=== EXERCISE BRIEF ===
Format the text in the rows below as a numbered list with one line per item, skipping blank lines and omitting the pictures.
**** GIVEN RECORDS ****
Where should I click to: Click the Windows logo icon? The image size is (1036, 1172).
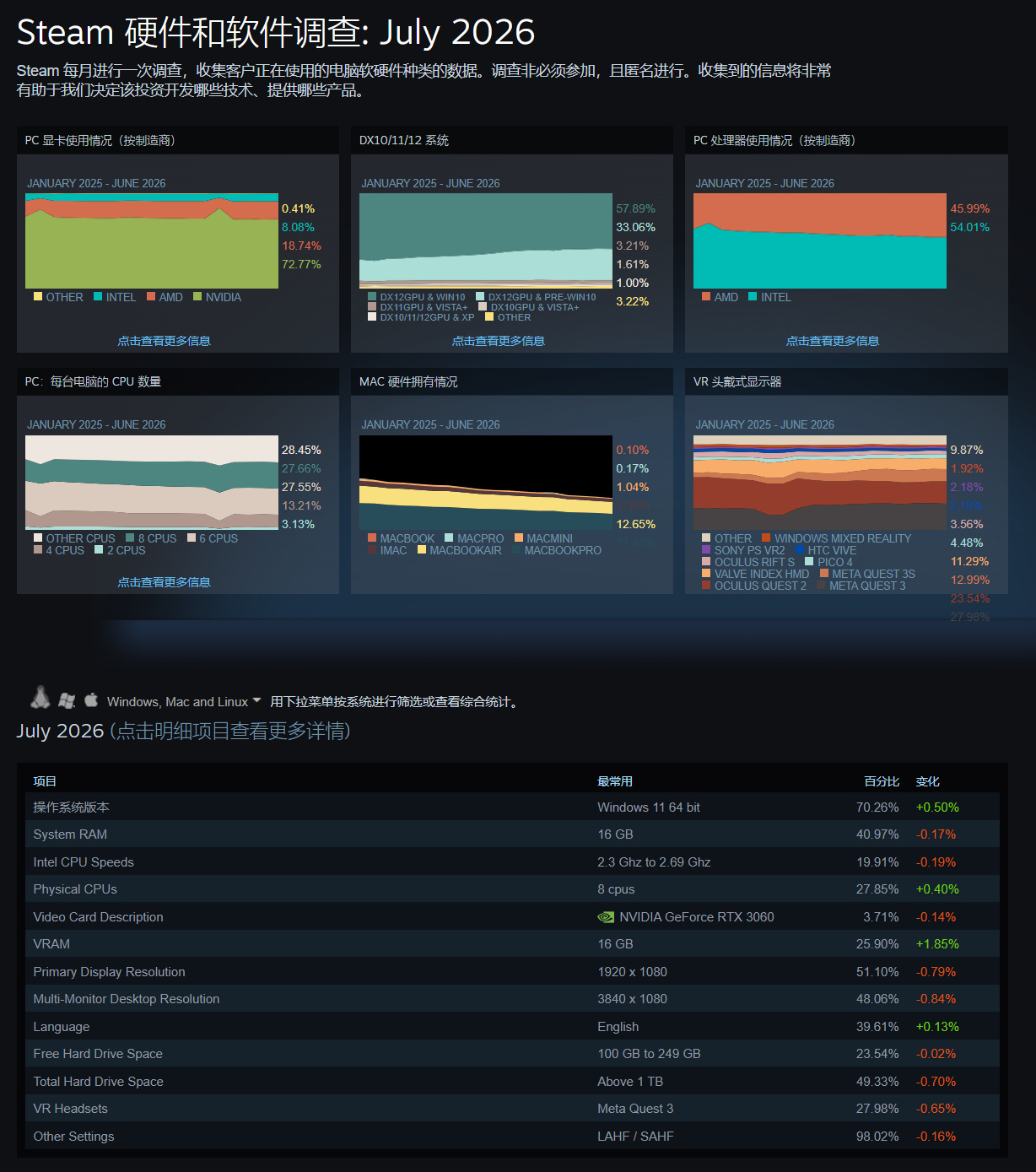point(67,700)
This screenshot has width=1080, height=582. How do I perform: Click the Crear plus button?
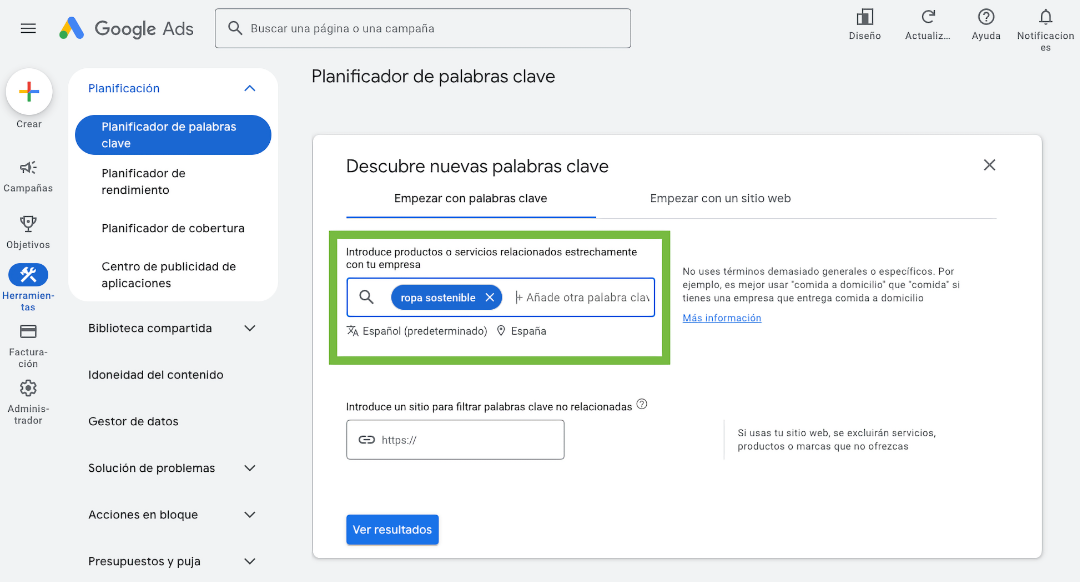[29, 92]
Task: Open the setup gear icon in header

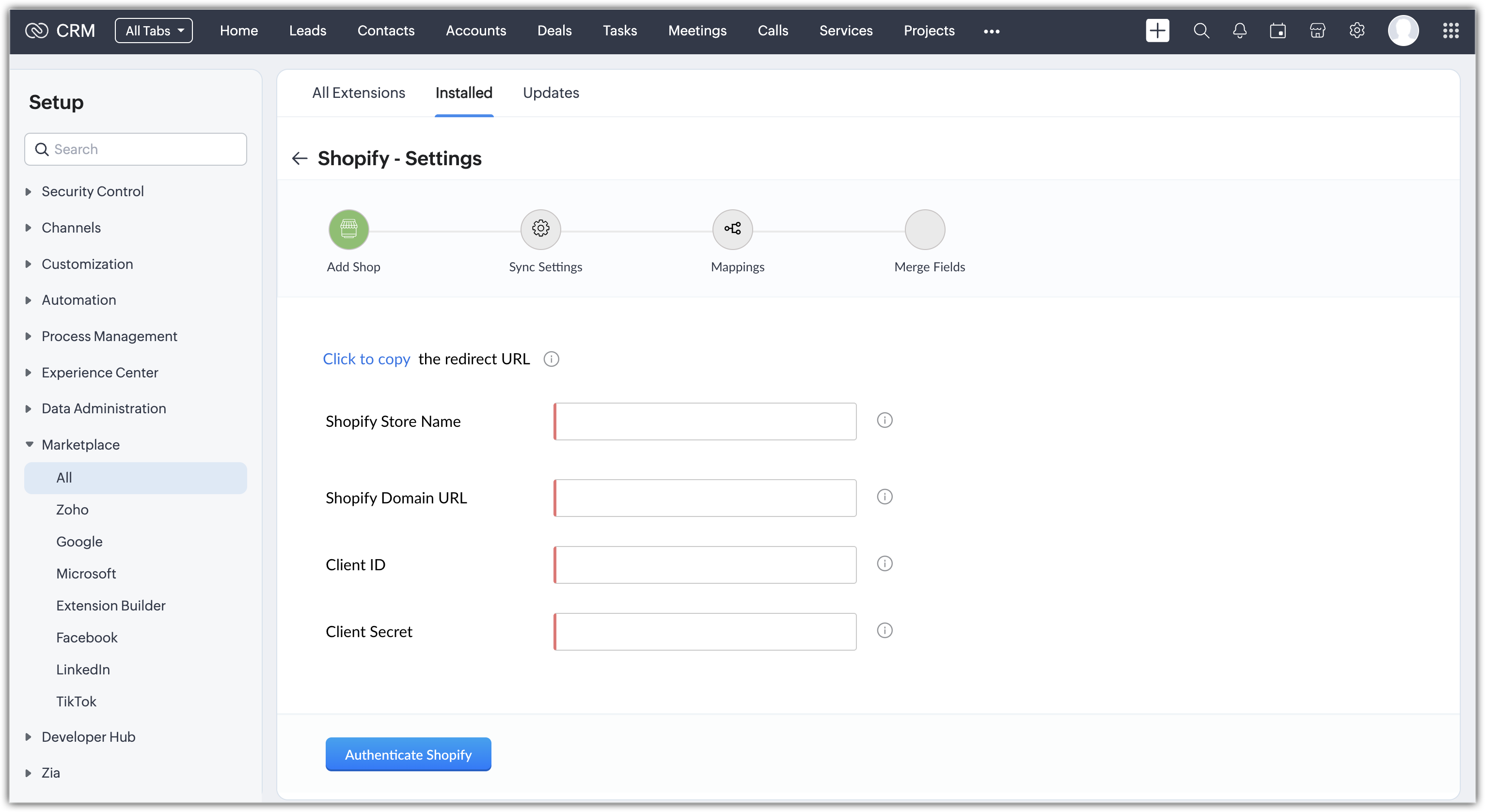Action: click(1357, 31)
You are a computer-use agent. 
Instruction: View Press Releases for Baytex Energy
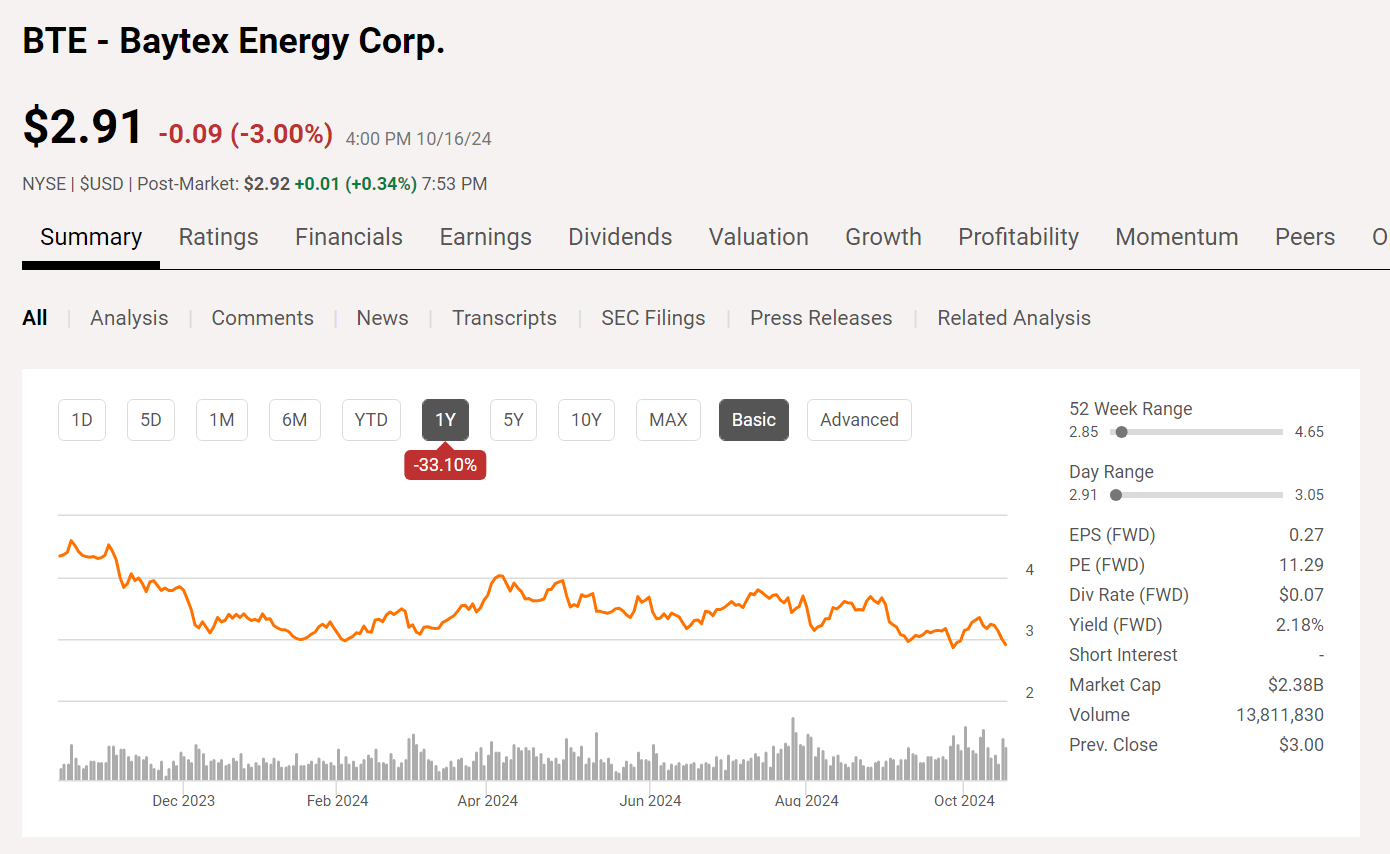click(x=821, y=317)
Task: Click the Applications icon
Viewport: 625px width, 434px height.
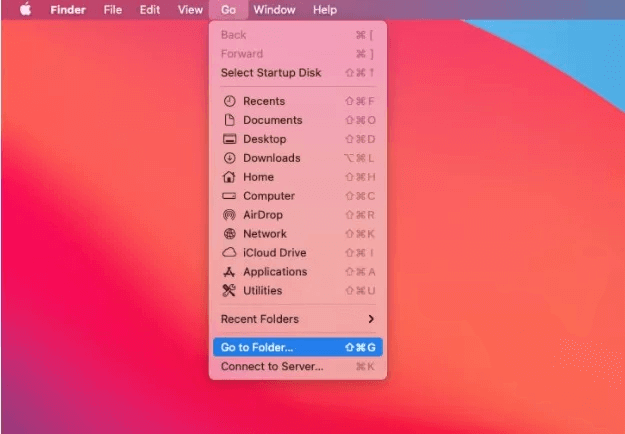Action: 229,272
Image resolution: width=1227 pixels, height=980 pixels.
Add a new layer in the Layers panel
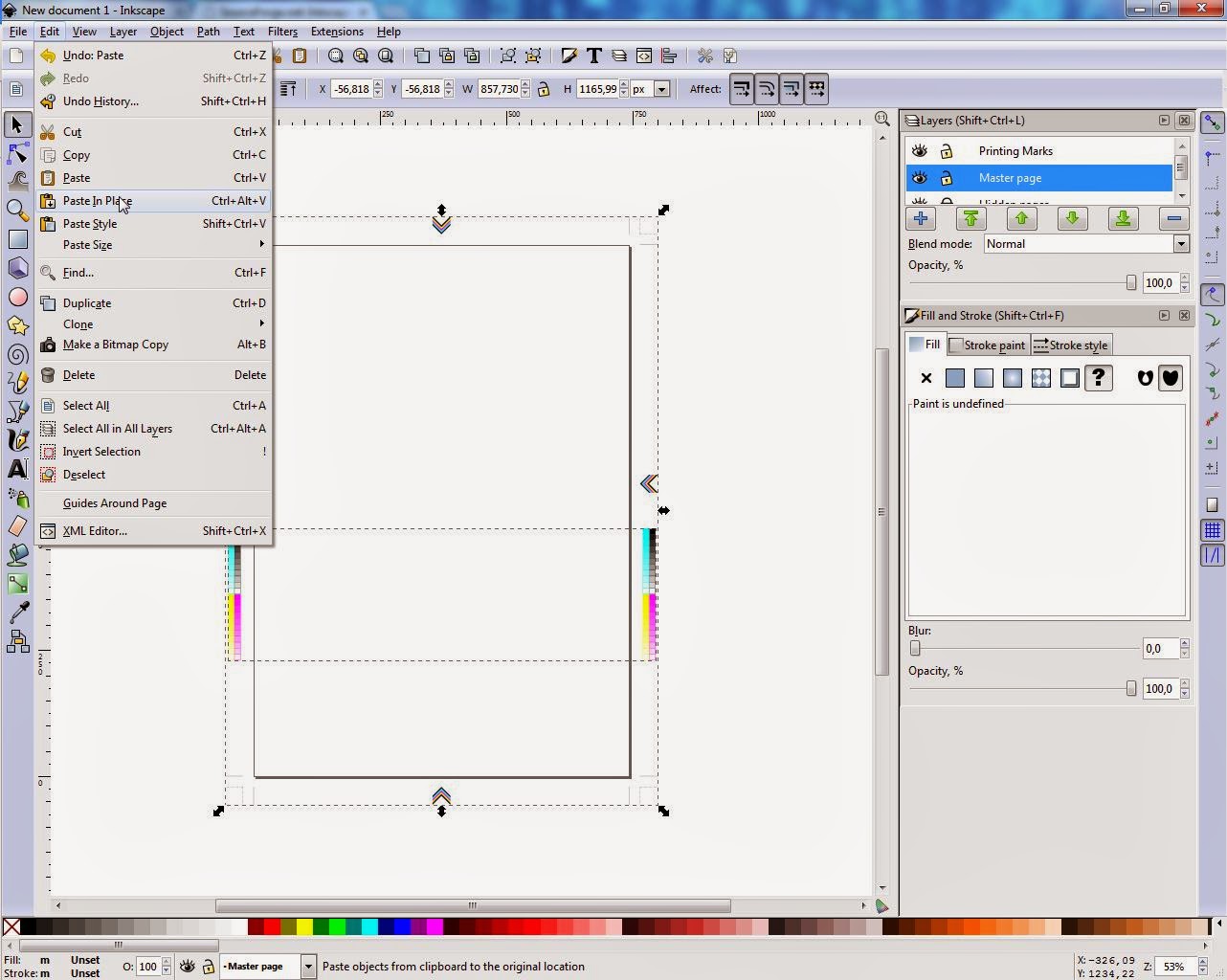click(920, 219)
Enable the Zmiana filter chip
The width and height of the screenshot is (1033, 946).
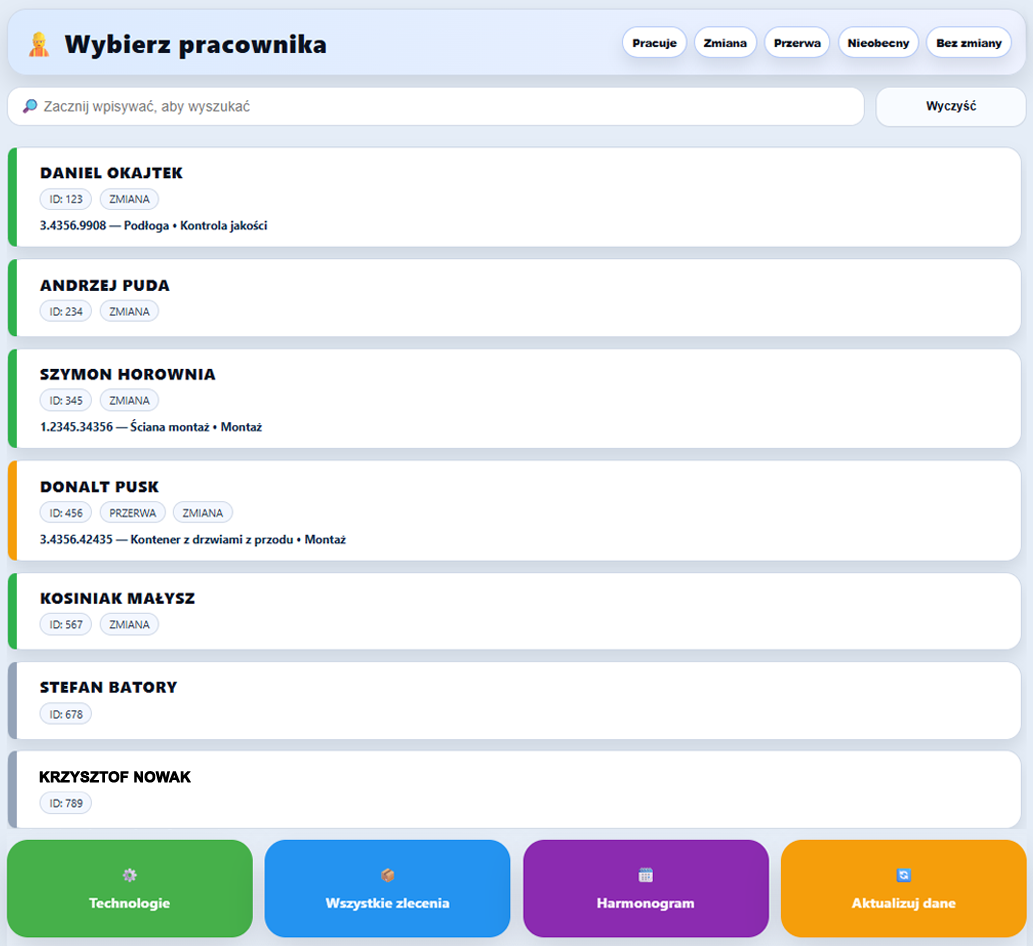tap(725, 42)
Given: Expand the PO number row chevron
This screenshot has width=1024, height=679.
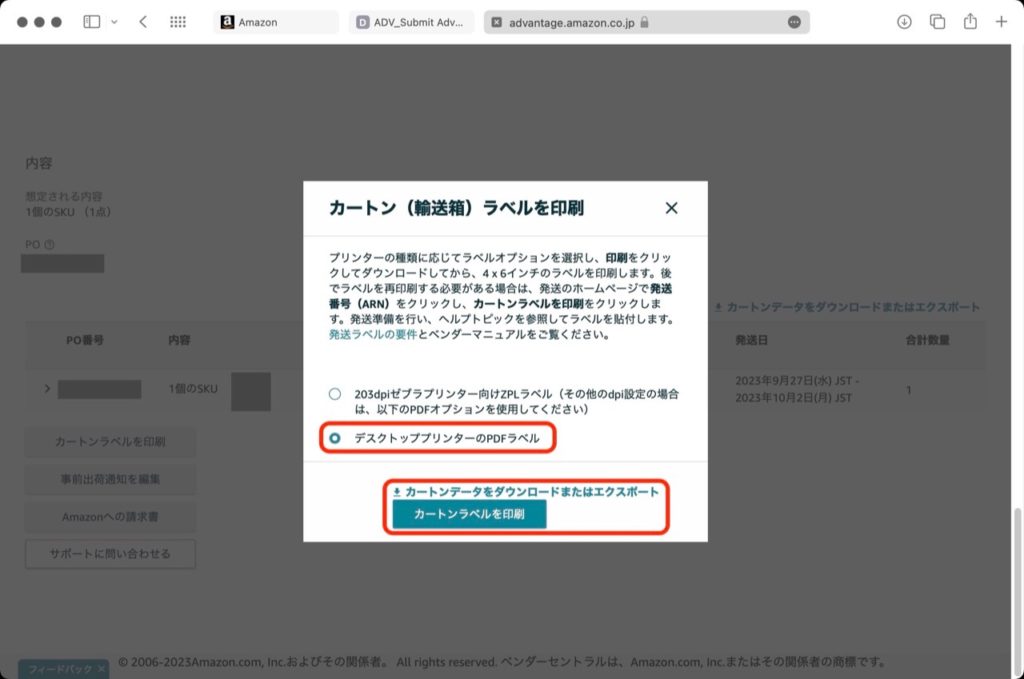Looking at the screenshot, I should (x=46, y=388).
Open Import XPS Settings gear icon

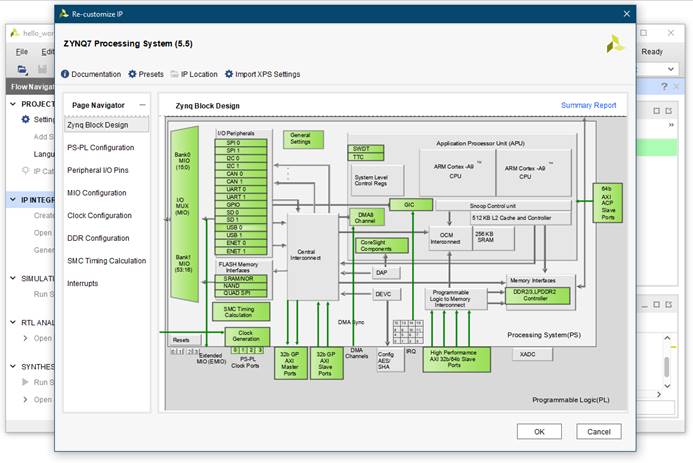(229, 74)
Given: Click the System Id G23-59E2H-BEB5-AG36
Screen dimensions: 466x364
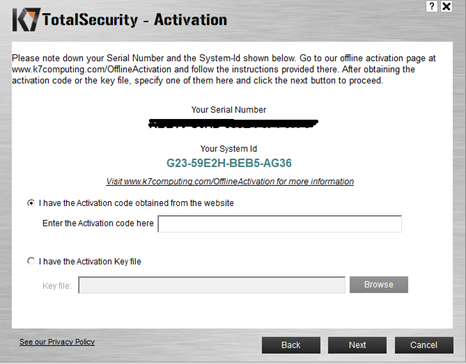Looking at the screenshot, I should 229,163.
****
=== SOLUTION ===
1. Where should I click to: Click the Windows logo icon? The image size is (1036, 1172).
2. point(67,700)
3. This screenshot has width=1080, height=582. How do I perform: Click the Crear plus button?
4. [29, 92]
5. Task: Open the setup gear icon in header
6. Action: click(1357, 31)
7. You are a computer-use agent. 
8. Instruction: View Press Releases for Baytex Energy
9. click(x=821, y=317)
10. Task: Click the Applications icon
11. Viewport: 625px width, 434px height.
12. Action: 229,272
13. Image resolution: width=1227 pixels, height=980 pixels.
14. Add a new layer in the Layers panel
15. click(920, 219)
16. Enable the Zmiana filter chip
17. The width and height of the screenshot is (1033, 946).
18. tap(725, 42)
19. Given: Expand the PO number row chevron
20. This screenshot has width=1024, height=679.
21. Looking at the screenshot, I should (x=46, y=388).
22. Open Import XPS Settings gear icon
23. (229, 74)
24. Given: Click the System Id G23-59E2H-BEB5-AG36
25. Screen dimensions: 466x364
26. Looking at the screenshot, I should 229,163.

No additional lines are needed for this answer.